Information supplied –
>>
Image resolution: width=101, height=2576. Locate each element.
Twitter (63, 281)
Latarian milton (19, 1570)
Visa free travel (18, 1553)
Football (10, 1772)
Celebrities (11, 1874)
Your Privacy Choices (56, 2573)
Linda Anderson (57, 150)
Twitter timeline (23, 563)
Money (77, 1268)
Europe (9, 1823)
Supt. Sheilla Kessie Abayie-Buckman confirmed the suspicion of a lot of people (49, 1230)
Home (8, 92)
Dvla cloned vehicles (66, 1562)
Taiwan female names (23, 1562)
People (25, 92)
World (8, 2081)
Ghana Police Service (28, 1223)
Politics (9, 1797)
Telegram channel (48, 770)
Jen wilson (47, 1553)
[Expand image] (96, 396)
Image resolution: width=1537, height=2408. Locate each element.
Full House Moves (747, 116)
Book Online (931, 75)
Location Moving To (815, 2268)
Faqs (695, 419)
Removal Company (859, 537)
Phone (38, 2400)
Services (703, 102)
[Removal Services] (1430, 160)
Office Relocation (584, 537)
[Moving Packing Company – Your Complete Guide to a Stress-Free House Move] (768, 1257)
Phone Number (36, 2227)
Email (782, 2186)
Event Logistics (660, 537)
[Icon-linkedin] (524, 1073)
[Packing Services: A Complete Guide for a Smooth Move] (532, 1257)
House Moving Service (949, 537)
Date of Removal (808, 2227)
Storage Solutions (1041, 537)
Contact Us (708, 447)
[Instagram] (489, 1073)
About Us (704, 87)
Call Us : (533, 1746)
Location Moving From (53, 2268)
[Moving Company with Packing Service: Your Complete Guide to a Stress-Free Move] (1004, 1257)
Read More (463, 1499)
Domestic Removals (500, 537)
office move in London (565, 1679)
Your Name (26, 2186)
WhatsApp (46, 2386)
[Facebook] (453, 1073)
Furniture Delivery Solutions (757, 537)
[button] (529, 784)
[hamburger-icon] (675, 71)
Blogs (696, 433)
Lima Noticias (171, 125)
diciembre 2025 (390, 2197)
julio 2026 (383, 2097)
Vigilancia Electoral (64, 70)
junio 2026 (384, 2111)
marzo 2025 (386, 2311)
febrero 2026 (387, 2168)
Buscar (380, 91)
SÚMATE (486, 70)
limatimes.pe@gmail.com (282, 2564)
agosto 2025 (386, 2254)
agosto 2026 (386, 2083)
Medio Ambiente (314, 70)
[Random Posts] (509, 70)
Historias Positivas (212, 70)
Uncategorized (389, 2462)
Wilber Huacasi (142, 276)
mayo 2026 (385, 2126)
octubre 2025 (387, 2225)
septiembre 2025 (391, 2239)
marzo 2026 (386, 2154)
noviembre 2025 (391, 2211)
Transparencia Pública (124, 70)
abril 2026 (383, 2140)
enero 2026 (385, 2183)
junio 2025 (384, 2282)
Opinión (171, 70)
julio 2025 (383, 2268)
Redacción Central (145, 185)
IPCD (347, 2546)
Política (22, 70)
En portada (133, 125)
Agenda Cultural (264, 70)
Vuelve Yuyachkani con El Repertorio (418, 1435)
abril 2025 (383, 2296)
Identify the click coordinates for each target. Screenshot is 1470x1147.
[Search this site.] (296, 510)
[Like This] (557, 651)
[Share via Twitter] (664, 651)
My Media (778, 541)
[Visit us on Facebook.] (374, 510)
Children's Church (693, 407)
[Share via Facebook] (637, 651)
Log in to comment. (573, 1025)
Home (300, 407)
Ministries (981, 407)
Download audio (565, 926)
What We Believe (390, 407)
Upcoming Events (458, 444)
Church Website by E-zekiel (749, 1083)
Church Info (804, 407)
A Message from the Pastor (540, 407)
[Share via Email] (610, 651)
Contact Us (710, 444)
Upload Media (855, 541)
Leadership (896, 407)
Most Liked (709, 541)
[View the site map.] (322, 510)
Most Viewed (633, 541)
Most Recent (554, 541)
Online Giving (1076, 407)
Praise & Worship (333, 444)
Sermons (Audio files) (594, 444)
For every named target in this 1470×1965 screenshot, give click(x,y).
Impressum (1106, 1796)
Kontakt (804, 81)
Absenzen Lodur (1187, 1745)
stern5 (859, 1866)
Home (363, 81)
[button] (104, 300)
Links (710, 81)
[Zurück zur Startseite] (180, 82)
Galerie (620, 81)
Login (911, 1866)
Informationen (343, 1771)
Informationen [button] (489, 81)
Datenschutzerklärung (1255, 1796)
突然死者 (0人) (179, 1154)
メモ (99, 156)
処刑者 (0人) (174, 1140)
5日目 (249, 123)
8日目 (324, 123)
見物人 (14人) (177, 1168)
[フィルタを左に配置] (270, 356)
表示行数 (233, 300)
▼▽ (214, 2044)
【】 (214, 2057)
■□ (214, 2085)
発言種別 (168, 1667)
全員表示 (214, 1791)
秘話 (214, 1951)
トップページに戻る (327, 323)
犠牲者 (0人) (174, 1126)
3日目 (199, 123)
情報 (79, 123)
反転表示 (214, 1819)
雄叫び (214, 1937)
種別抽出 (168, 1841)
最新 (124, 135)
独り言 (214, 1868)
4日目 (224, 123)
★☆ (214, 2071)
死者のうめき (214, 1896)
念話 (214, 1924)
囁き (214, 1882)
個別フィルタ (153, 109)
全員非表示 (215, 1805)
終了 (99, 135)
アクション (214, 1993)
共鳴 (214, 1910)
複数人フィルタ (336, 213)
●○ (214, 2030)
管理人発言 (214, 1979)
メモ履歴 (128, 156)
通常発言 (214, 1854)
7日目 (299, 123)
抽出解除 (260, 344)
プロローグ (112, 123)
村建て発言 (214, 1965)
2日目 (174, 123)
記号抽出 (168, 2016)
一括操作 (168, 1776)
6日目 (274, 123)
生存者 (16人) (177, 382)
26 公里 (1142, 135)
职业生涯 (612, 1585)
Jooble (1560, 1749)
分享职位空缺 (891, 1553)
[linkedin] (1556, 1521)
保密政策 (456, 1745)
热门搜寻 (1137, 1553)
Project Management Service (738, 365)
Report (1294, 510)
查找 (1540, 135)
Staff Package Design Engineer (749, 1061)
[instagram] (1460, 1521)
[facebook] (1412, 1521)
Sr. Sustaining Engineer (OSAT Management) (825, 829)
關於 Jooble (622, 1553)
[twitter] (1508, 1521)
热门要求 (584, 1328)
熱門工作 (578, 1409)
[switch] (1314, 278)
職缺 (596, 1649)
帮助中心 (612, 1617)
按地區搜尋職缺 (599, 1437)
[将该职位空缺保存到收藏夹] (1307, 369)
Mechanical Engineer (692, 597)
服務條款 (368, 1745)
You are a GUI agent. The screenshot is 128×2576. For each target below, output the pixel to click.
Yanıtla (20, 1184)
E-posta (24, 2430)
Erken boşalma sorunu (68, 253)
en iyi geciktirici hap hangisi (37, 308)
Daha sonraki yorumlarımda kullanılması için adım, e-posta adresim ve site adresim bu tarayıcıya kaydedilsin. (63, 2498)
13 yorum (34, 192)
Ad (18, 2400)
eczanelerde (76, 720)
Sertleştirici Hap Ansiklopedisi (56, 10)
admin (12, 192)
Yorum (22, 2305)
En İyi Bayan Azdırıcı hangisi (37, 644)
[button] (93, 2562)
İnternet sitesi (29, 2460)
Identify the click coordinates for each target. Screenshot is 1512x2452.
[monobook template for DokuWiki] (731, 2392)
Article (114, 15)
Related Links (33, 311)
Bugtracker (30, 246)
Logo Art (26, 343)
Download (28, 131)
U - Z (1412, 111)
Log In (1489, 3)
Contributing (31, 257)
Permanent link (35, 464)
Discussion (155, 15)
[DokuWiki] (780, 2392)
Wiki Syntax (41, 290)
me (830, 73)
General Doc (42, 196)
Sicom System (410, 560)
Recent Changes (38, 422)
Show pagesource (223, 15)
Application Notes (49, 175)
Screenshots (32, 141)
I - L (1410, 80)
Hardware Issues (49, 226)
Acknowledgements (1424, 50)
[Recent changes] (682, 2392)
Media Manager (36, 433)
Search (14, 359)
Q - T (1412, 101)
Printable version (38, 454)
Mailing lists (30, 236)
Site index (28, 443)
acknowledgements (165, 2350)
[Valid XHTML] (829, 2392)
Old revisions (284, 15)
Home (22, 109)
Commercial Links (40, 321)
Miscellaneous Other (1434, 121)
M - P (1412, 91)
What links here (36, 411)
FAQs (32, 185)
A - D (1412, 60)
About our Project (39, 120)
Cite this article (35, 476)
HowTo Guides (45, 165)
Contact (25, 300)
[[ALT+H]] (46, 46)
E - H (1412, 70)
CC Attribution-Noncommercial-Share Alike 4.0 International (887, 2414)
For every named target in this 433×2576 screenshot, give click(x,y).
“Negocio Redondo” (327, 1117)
<<
What to do –
Work out how many lines of the records contain "posta", and reply with the number alone.

Result for this exercise –
2